[Text and item location entries]
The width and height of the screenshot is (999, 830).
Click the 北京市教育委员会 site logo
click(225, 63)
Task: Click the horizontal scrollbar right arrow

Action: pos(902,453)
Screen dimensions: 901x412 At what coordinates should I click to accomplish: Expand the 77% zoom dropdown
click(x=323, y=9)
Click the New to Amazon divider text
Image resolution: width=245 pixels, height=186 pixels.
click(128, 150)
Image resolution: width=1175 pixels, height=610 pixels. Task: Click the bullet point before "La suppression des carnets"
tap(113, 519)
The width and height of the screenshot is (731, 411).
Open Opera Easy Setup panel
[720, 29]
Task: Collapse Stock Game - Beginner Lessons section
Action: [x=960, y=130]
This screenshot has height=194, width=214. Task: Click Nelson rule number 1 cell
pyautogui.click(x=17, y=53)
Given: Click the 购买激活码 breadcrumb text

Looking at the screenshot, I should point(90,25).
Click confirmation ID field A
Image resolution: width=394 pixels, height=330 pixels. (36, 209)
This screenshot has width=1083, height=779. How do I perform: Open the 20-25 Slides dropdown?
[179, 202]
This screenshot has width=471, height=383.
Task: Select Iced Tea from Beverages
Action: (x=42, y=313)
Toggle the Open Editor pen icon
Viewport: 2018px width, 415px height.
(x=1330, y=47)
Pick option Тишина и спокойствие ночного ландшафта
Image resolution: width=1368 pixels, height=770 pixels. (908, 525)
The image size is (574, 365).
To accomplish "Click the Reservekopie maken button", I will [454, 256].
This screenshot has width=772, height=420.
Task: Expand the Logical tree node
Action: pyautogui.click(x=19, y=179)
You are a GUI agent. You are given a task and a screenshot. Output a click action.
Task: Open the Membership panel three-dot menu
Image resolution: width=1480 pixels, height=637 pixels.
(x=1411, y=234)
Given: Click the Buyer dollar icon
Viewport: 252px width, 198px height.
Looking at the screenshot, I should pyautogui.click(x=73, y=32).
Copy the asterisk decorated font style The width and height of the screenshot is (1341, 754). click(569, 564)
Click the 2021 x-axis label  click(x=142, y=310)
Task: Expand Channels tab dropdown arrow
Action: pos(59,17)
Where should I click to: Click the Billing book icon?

What you have to do: Copy every one of the items above exactly, line by line, with no changes.

Exercise solution:
The width and height of the screenshot is (999, 830).
Click the 北京市教育委员会 site logo
click(225, 63)
Task: Click the horizontal scrollbar right arrow

Action: pos(902,453)
Screen dimensions: 901x412 At what coordinates should I click to accomplish: Expand the 77% zoom dropdown
click(x=323, y=9)
Click the New to Amazon divider text
Image resolution: width=245 pixels, height=186 pixels.
click(128, 150)
Image resolution: width=1175 pixels, height=610 pixels. Task: Click the bullet point before "La suppression des carnets"
tap(113, 519)
The width and height of the screenshot is (731, 411).
Open Opera Easy Setup panel
[720, 29]
Task: Collapse Stock Game - Beginner Lessons section
Action: [x=960, y=130]
This screenshot has height=194, width=214. Task: Click Nelson rule number 1 cell
pyautogui.click(x=17, y=53)
Given: Click the 购买激活码 breadcrumb text

Looking at the screenshot, I should point(90,25).
Click confirmation ID field A
Image resolution: width=394 pixels, height=330 pixels. (36, 209)
This screenshot has width=1083, height=779. How do I perform: Open the 20-25 Slides dropdown?
[179, 202]
This screenshot has width=471, height=383.
Task: Select Iced Tea from Beverages
Action: (x=42, y=313)
Toggle the Open Editor pen icon
Viewport: 2018px width, 415px height.
(x=1330, y=47)
Pick option Тишина и спокойствие ночного ландшафта
Image resolution: width=1368 pixels, height=770 pixels. (908, 525)
The image size is (574, 365).
To accomplish "Click the Reservekopie maken button", I will [454, 256].
This screenshot has width=772, height=420.
Task: Expand the Logical tree node
Action: pyautogui.click(x=19, y=179)
You are a GUI agent. You are given a task and a screenshot. Output a click action.
Task: Open the Membership panel three-dot menu
Image resolution: width=1480 pixels, height=637 pixels.
(x=1411, y=234)
Given: Click the Buyer dollar icon
Viewport: 252px width, 198px height.
Looking at the screenshot, I should pyautogui.click(x=73, y=32).
Copy the asterisk decorated font style The width and height of the screenshot is (1341, 754). click(569, 564)
Click the 2021 x-axis label  click(x=142, y=310)
Task: Expand Channels tab dropdown arrow
Action: pos(59,17)
Where should I click to: Click the Billing book icon?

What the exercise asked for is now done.